Cette année, nous ne changeons pas de musique mais de communication. Notre visuel est différent. C'est aussi cela l'ouverture. Musicologiquement nous resterons les mêmes, en cherchant l'équilibre entre le patrimoine régional, les grandes pièces et, surtout, les collaborations atypiques. Voilà pour l'aspect financier et le plaisir ! Mais dans ces trois axes permanents résident aussi nos changements ! C'est apparemment paradoxal et pourtant… Voyons les collaborations. Jusqu'à maintenant elles se faisaient au gré de rencontres, sans beaucoup de communication et sans politique d'enregistrements. Cela relevait d'un domaine marginal. Nous avons maintenant la possibilité et le bagage pour assumer ce travail qui était seulement épisodique. Nous voulons le mettre en première ligne ; en faire un vecteur de plaisir, d'énergie ; un moyen d'actions culturelles renforcées vers le scolaire, les hôpitaux, les cafés. Ce genre de manifestations se prête mieux à la réception spontanée d'un public plus large. Aujourd'hui, notre projet à long terme consiste à éclater les cadres ; aller vers d'autres formes de collaborations moins "institutionnelles" ; vers la danse, vers des vidéastes et des photographes. Et puis cela reste aussi un excellent socle de connaissance de la "période" qui nous intéresse. Il faut comprendre que notre travail peut porter des fruits médiocres ; c'est alors aussi un moyen de déjouer les pièges de la frustration. Pour ma part, je n'oublie jamais, non plus, que je suis musicien avant tout et que mon travail est de donner du plaisir ! L'ensemble a choisi de privilégier les rencontres : il y aura donc des différences de tarifs selon les publics que nous voudrons approcher. Nous aborderons des auteurs peu fréquentés : ce sera l'outil idéal pour travailler avec l'Atelier vocal qui est au centre de nos projets. Même les grands classiques seront revus dans une optique de surprise – je réfléchis à la présence d'un Big Band de cornemuses pour faire sonner d'une manière bien personnelle les Noëls de Charpentier ! C'est que nous pouvons compter sur un élément stable qui est notre public lyonnais. C'est notre premier soutien et pour cette raison cette année, les abonnés seront "transformés" en adhérents. Haendel avait bien des souscripteurs pour faire tourner son théâtre londonien ! C'est risqué, me direz-vous. Vous voulez que je vous dise quel est le principal risque que nous courons ? C'est d'être plus sincères !

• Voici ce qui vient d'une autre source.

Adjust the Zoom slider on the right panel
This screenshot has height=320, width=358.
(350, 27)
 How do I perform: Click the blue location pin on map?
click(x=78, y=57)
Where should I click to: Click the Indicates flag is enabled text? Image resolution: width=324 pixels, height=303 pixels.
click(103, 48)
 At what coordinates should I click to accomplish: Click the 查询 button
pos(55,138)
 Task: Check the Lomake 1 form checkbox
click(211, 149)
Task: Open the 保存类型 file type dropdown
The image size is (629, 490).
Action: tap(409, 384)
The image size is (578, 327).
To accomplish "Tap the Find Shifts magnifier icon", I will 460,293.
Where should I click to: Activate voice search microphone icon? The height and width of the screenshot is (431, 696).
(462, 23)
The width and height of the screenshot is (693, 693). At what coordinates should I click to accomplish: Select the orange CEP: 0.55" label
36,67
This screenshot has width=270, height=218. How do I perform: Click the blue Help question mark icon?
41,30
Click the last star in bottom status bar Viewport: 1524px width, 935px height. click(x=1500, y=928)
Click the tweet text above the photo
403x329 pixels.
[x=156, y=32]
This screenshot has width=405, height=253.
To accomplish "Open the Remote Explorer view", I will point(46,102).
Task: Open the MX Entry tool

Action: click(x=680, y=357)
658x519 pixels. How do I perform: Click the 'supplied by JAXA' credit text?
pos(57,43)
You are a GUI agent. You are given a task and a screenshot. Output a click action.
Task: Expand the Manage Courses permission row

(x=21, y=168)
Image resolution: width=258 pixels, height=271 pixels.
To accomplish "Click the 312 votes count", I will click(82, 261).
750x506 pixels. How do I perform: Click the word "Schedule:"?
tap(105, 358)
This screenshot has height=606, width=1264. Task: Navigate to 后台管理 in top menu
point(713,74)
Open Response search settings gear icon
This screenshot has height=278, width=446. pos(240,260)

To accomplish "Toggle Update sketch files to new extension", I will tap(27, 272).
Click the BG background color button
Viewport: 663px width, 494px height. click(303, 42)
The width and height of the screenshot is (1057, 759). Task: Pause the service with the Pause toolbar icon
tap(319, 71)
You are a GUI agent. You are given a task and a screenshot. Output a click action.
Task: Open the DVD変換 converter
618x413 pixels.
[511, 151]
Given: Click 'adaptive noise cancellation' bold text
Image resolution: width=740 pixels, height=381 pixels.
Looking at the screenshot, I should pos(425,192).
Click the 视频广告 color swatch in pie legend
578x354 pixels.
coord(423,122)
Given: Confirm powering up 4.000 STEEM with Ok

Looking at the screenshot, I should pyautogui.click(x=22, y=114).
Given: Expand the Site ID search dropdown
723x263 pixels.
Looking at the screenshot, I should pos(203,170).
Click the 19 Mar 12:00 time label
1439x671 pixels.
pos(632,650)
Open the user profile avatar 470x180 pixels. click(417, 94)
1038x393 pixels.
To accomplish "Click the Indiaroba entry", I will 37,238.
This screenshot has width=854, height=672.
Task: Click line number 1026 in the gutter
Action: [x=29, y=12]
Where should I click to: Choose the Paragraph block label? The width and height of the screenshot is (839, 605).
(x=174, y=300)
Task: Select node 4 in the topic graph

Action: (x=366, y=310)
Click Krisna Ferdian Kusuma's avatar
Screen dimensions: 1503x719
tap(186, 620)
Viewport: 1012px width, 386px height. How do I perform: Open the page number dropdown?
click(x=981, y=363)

Bouzignac, Charpentier et Campra sont vos grandes têtes d'affiche cette saison. Quelle cohérence y a-t-il entre eux ?

Leur cohérence c'est peut-être de ne pas en avoir ! Je m'explique : ce sont trois compositeurs qui se sont construits sur la base d'influences multiples toutes plus ou moins étrangères à la France. J'aime l'idée de mettre en scène une France qui ne soit pas dogmatique et loin du modèle versaillais que l'on nous présente souvent. Une France ouverte sur le sud et l'Italie. Une France lumineuse et avant-gardiste – il y a une "entrée" de la Turquie dans L'Europe galante de Campra ; l'œuvre a trois cents ans et au-delà du jeu de mots cela laisse rêveur! Voyez Bouzignac, si mystérieux et dont la musique ne ressemble à rien d'autre ! De ce point de vue c'est un génie. Chez lui tout est encore à découvrir. Il est tellement "ébouriffé", libre, unique. Regardez comme on revient à ce que je vous disais du baroque !

Vous accompagnez beaucoup l'écoute des spectateurs au cours de vos concerts. Que souhaiteriez-vous que le public retienne de cette nouvelle saison ?

Mon ambition secrète est que les gens aient toujours faim… Qu'ils aient envie d'y revenir ! J'ai envie de surprendre sans être dans le spectaculaire. J'ai envie que le public soit illuminé en sortant du concert Bach. Qu'il ait envie de danser à la fin des Carolan dreams. En fait j'ai un objectif par concert qui conduit mon travail. Mais cela je ne le dis pas au public ; pas aux musiciens non-plus d'ailleurs ! Evidemment c'est une donnée qui bouscule l'image de l'ensemble mais je ne veux pas d'ennui ! La constante, finalement, c'est d'être varié ; comme si nous faisions un voyage de six escales.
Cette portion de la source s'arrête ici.